**Given task**.
Can you print, word for word, the stretch of the boiled-water lab guidance below from "Recognize that boiling" through "the question correctly."?

**Page extract**.
Why do some laboratory procedures involving oxygen-sensitive reactants or products call for using water that has been boiled and then cooled?

Verified step by step guidance

Understand that oxygen-sensitive reactants or products can react with dissolved oxygen in water, which can affect the outcome of the experiment.

Recognize that boiling water helps to remove dissolved gases, including oxygen, by driving them out of the solution due to the increased temperature and decreased solubility of gases.

After boiling, allow the water to cool in a closed container to prevent reabsorption of oxygen from the air as it cools down.

Use the cooled, deoxygenated water in the laboratory procedure to minimize the risk of unwanted reactions with oxygen-sensitive substances.

Consider the importance of using deoxygenated water in experiments where the presence of oxygen could lead to oxidation or other side reactions that could interfere with the results.

Key Concepts

Here are the essential concepts you must grasp in order to answer the question correctly.

**Dataset content**.
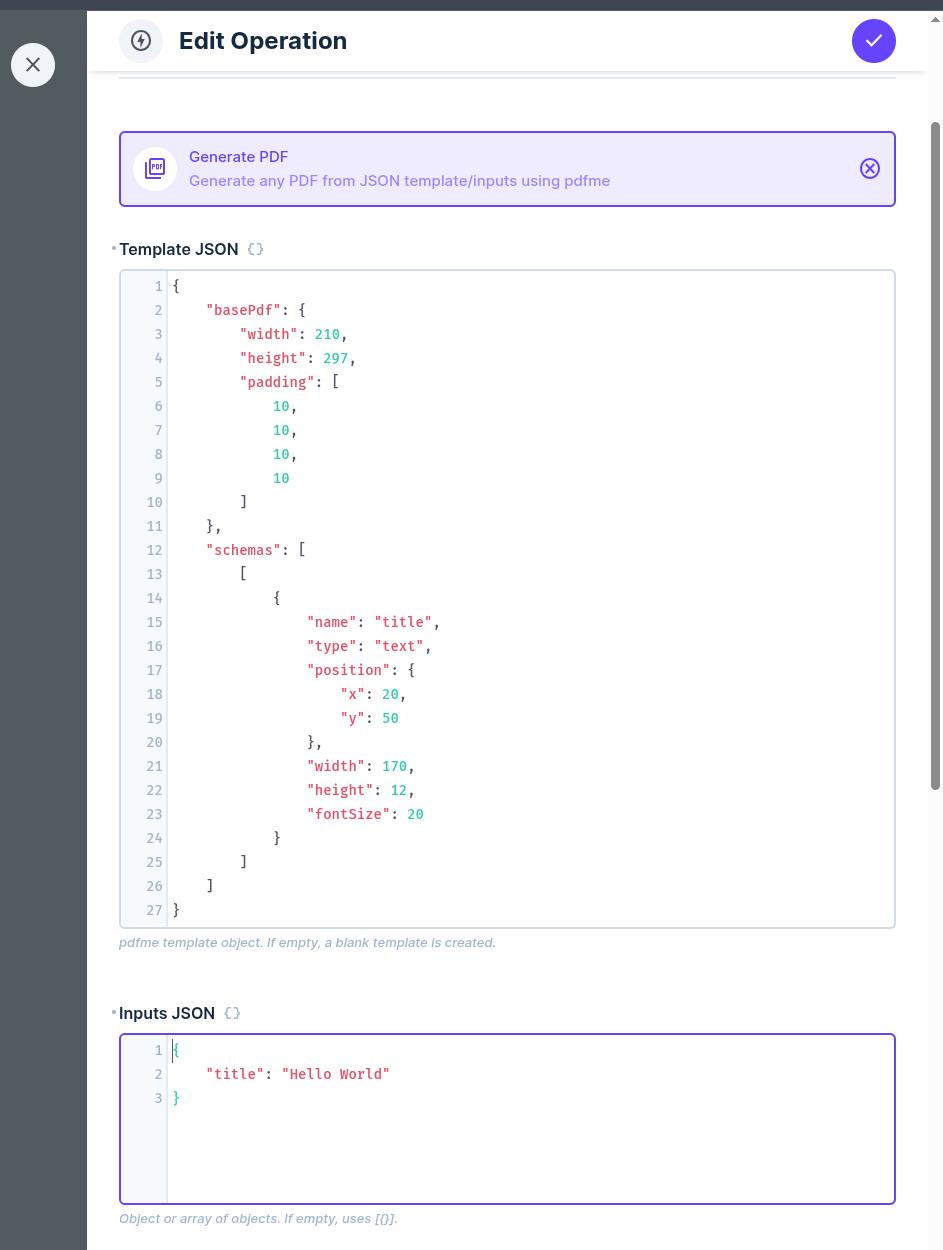943x1250 pixels.
Task: Click the "fontSize" value 20
Action: [415, 814]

**Worked answer**.
Recognize that boiling water helps to remove dissolved gases, including oxygen, by driving them out of the solution due to the increased temperature and decreased solubility of gases.

After boiling, allow the water to cool in a closed container to prevent reabsorption of oxygen from the air as it cools down.

Use the cooled, deoxygenated water in the laboratory procedure to minimize the risk of unwanted reactions with oxygen-sensitive substances.

Consider the importance of using deoxygenated water in experiments where the presence of oxygen could lead to oxidation or other side reactions that could interfere with the results.

Key Concepts

Here are the essential concepts you must grasp in order to answer the question correctly.